# START OF SUPPLIED TEXT

In the early, heady days of Operation Plowshare there had been so many projects the scientists wanted to undertake, so much stuff they wanted to blow up. There were highways to cut through mountains; dams, canals, harbors and quarries to excavate; underground storage reservoirs to create ... the possibilities seemed endless.
Indeed, the list of planned projects was impressive. There was a proposal to nuke such a deep channel across Central America that there wouldn't be any need for those pesky locks found on the Panama Canal. This was known as a sea-level waterway.
More canals and channels were proposed for the Middle East (Gulf of Aqaba to the Mediterranean; Dead Sea to the Mediterranean).
Then there was Carryall, which was going to move Interstate 40 and a major rail line to a route through the mountains of southern California. With just 22 nukes, the plan suggested, it would be possible to shift 68 million cubic yards (520 million cubic meters) of earth to cut a valley 2 miles (3.2 kilometers) long and 109 yards (100 meters) deep.

# END OF SUPPLIED TEXT

§ **REQUIREMENT 1**: Please switch "Philippines" to "Canada" in the entries from the line holding "This screenshot has width=1568, height=728." through the line holding "Image resolution: width=1221", inclusive, and return only those lines with nothing else changed.
The Operation Plowshare text and the entries that come next are separate material.

# START OF TASK MATERIAL

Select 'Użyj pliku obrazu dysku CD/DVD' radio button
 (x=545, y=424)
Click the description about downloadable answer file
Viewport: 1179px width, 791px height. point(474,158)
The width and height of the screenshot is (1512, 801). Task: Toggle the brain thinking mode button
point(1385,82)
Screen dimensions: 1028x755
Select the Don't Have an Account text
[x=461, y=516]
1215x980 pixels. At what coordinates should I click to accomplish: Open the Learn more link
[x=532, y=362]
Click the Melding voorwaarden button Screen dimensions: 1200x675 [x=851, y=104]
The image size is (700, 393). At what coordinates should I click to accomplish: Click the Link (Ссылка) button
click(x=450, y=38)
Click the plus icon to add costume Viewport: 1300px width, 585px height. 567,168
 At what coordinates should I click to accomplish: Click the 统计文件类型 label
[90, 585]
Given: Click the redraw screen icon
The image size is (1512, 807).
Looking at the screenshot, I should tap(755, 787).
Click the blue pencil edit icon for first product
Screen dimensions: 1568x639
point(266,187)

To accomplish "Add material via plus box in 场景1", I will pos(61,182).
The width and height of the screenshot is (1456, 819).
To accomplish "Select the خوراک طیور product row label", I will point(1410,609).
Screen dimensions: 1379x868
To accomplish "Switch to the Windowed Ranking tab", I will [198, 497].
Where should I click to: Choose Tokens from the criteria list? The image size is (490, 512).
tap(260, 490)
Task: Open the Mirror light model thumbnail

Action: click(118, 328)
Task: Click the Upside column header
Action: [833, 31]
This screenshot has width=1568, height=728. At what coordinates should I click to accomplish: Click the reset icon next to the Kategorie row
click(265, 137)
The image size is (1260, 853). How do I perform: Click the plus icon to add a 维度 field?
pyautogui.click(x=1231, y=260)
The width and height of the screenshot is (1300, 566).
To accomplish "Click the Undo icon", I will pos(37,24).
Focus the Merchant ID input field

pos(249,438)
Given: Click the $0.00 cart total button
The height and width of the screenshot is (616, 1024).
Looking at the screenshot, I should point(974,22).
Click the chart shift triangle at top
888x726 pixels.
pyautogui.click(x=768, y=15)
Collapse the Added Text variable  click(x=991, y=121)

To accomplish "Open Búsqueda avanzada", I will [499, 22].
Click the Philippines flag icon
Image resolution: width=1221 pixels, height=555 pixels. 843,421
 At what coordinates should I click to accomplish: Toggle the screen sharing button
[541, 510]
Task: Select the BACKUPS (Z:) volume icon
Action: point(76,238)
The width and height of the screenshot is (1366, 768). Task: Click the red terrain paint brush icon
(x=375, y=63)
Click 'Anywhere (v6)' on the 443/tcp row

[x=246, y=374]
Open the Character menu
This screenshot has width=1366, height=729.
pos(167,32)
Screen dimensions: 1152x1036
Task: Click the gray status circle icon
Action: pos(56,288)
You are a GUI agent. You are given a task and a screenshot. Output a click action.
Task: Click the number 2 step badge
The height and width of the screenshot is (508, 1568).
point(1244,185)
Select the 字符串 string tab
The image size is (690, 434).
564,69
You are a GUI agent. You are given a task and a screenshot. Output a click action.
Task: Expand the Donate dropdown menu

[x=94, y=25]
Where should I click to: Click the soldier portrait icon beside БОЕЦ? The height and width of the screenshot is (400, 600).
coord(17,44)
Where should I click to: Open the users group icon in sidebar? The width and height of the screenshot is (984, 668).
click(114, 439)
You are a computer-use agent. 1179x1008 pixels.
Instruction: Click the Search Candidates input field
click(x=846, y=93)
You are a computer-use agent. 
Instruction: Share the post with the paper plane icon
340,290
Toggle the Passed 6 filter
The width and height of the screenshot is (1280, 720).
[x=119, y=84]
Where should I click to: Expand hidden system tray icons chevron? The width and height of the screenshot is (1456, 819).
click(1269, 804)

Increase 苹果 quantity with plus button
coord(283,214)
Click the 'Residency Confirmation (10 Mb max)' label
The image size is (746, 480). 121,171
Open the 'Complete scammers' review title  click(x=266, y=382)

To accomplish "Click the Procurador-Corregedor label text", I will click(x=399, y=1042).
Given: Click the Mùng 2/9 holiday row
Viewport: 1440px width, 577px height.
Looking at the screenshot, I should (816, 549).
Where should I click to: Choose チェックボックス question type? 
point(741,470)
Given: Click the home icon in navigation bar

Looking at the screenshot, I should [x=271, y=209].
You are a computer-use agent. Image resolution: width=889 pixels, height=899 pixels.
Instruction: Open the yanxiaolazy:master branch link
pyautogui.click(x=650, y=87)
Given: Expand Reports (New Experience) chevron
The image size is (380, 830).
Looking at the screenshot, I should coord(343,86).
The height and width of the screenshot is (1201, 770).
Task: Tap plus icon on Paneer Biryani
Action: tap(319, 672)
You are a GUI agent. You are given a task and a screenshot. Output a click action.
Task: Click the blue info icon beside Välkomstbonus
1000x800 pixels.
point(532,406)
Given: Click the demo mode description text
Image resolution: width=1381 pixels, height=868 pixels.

# END OF TASK MATERIAL

§ **REQUIREMENT 2**: According to the Operation Plowshare text, how many nukes did the Carryall plan say would be needed?

§ **EXERCISE SOLUTION 1**:
This screenshot has width=1568, height=728. At what coordinates should I click to accomplish: Click the reset icon next to the Kategorie row
click(265, 137)
The image size is (1260, 853). How do I perform: Click the plus icon to add a 维度 field?
pyautogui.click(x=1231, y=260)
The width and height of the screenshot is (1300, 566).
To accomplish "Click the Undo icon", I will pos(37,24).
Focus the Merchant ID input field

pos(249,438)
Given: Click the $0.00 cart total button
The height and width of the screenshot is (616, 1024).
Looking at the screenshot, I should point(974,22).
Click the chart shift triangle at top
888x726 pixels.
pyautogui.click(x=768, y=15)
Collapse the Added Text variable  click(x=991, y=121)

To accomplish "Open Búsqueda avanzada", I will [499, 22].
Click the Canada flag icon
Image resolution: width=1221 pixels, height=555 pixels. 843,421

§ **EXERCISE SOLUTION 2**: 22